Does it follow the car in front through lane changes? Exits? Sharp turns? What if your car can't safely change lanes to follow?

Does the car attempt to alert the driver, or does it just slow down?

How far ahead does the radar look? What happens if you drive ~65mph straight at a brick wall?

I'm guessing he still keeps his eyes on the road, since poor merging by other drivers could plow into your side, something the active braking won't avoid.
I got a Mercedes E350 with the same thing last year.

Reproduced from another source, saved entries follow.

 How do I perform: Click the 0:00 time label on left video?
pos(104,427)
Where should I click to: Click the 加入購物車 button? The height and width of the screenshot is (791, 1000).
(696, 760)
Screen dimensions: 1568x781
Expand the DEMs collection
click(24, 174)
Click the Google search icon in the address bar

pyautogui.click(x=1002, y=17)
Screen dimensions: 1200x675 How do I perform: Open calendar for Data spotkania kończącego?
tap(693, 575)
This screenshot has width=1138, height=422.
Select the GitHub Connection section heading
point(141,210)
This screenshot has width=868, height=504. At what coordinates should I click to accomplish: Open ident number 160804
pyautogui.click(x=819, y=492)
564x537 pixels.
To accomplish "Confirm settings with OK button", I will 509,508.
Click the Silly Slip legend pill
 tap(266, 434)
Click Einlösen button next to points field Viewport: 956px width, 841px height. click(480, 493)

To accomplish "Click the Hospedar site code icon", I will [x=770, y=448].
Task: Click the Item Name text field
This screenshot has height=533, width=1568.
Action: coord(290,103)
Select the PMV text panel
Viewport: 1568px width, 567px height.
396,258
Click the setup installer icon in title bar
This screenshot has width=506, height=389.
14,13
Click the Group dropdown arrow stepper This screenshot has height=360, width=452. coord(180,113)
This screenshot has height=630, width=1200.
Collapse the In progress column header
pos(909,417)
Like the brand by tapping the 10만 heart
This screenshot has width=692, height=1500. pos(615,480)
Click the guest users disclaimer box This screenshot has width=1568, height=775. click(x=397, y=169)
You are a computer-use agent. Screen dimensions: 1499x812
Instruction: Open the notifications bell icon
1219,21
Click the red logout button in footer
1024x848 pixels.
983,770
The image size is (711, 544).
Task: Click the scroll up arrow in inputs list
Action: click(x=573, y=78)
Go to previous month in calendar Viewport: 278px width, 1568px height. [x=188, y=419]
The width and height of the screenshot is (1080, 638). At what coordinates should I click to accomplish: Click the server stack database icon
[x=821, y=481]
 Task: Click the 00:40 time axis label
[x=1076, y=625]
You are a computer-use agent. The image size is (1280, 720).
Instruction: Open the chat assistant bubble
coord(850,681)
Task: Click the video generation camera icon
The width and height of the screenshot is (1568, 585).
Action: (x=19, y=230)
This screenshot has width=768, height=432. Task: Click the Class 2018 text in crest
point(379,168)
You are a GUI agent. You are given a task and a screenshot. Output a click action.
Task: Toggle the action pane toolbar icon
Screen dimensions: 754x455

I got used to those features so fast, it feels like easy-mode driving when the car just wants to stay in the lane and keep the distance of the car in front of.

It does shut off the self-steering after a pretty short while if you don't move the steering wheel, and it doesn't work very well at high speeds, but a traffic jam on the highway is what it's made for.

I'm presuming that local constabularies and insurance companies adore adaptive cruise control.

A whole bunch of cars clocked at 12mph over the limit? That's a bonanza of low-mileage speeding tickets, which is good for police dept. revenue, and good for insurance company revenue, because it doesn't actually change the risk pool in exchange for a nice rate bump.

I had something similar on an infiniti a few years back. Literature on the 200C seems like it has the same "lane departure" protection. I don't recall that ever steering to follow the turns in freeways though.
It will to a certain extent. It's a powerful tug on the wheel and will follow the curve all the way through. You still need to keep your hands on the wheel or it yells at you.
Will one hand do?
Yes!
Didn't know stop and go was already deployed. I wonder how many people use such a system and thus how trusty it feels. I mean, it's kind of a large field-testing of self-driving car logic subset.
It took me a few days to "trust" the stop and go system. It is very disconcerting at first, especially since it tends to brake later than I normally would - I had to learn to "just let go" and now it feels very natural. With that being said, there are situations where I can clearly see traffic far ahead is stopped and I would need to slow down soon - in these cases the stop and go system doesn't react quite fast enough and ends up breaking way too late (and throws up an emergency brake signal). It doesn't ram into the car in front, but it can be scary.

So yeah, not perfect yet, but in 98% of the cases it's amazing.

I see the systems behavior relies on a little short-sighted data, and even safe, relying on direct neighbor for control isn't optimal and not broad enough compared to our way of thinking.

NVidia went hard on their mobile GPU computer vision system. They could recognize many cars, with this it can detect jams in time.

>in these cases the stop and go system doesn't react quite fast enough and

Wait... you, open an open road going full speed at a traffic jam, just sat back and tested if this was going to stop you in time? Without being sure it was going to work?

I had my foot hovering the brake in case it was going to not stop in time. When I say it "breaks way too late" I mean it comes to an abrupt halt, rather than a gradual slow down like I would normally do. There was no chance it was going to run into the car in front of me, but it wasn't too pleasant for drivers behind me
How about the 2015 Camry fully loaded?